:: SUPPLIED RECORDS ::
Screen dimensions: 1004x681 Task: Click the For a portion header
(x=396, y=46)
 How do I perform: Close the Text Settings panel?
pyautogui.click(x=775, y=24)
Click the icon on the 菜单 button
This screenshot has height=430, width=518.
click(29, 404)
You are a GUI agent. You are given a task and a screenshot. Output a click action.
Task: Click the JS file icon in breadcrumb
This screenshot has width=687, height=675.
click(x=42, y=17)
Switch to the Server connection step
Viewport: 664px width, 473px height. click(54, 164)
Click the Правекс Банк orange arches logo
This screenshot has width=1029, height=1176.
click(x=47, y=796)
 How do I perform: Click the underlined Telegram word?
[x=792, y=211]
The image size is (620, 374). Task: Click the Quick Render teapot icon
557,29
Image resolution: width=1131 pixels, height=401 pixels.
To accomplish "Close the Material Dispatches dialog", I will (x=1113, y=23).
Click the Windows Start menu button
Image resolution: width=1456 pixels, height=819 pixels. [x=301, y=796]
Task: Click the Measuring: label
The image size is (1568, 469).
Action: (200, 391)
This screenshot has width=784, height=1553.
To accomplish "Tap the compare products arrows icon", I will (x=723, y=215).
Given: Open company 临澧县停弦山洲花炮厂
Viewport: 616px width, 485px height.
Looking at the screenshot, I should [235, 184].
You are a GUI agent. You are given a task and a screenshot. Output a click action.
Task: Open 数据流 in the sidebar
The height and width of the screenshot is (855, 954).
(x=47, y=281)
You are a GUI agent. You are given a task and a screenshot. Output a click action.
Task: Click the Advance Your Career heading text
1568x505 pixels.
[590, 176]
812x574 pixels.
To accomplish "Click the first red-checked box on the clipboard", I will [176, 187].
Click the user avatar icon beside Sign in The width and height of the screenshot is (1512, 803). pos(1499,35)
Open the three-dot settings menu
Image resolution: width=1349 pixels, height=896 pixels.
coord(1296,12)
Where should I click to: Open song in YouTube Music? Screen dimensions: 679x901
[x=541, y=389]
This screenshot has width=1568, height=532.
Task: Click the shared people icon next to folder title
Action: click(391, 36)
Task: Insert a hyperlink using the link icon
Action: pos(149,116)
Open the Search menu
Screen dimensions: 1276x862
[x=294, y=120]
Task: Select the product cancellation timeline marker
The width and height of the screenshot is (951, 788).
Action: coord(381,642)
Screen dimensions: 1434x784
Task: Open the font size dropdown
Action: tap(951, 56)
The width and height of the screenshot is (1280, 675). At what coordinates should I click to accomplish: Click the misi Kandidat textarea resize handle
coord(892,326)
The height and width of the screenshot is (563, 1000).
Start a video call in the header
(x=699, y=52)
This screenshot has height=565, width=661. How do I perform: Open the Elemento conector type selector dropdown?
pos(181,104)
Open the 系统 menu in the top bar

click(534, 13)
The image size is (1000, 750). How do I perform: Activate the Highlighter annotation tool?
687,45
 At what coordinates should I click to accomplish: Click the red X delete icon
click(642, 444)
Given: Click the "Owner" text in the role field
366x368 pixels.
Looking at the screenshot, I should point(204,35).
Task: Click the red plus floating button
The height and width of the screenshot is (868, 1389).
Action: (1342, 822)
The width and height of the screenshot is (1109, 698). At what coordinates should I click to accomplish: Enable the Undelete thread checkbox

:: TASK OBJECTIVE ::
Return the line that contains "366x368 pixels.", along with every line after it in the data above, exactly and with nothing else.

:: WRITTEN SOLUTION ::
366x368 pixels.
Looking at the screenshot, I should point(204,35).
Task: Click the red plus floating button
The height and width of the screenshot is (868, 1389).
Action: (1342, 822)
The width and height of the screenshot is (1109, 698). At what coordinates should I click to accomplish: Enable the Undelete thread checkbox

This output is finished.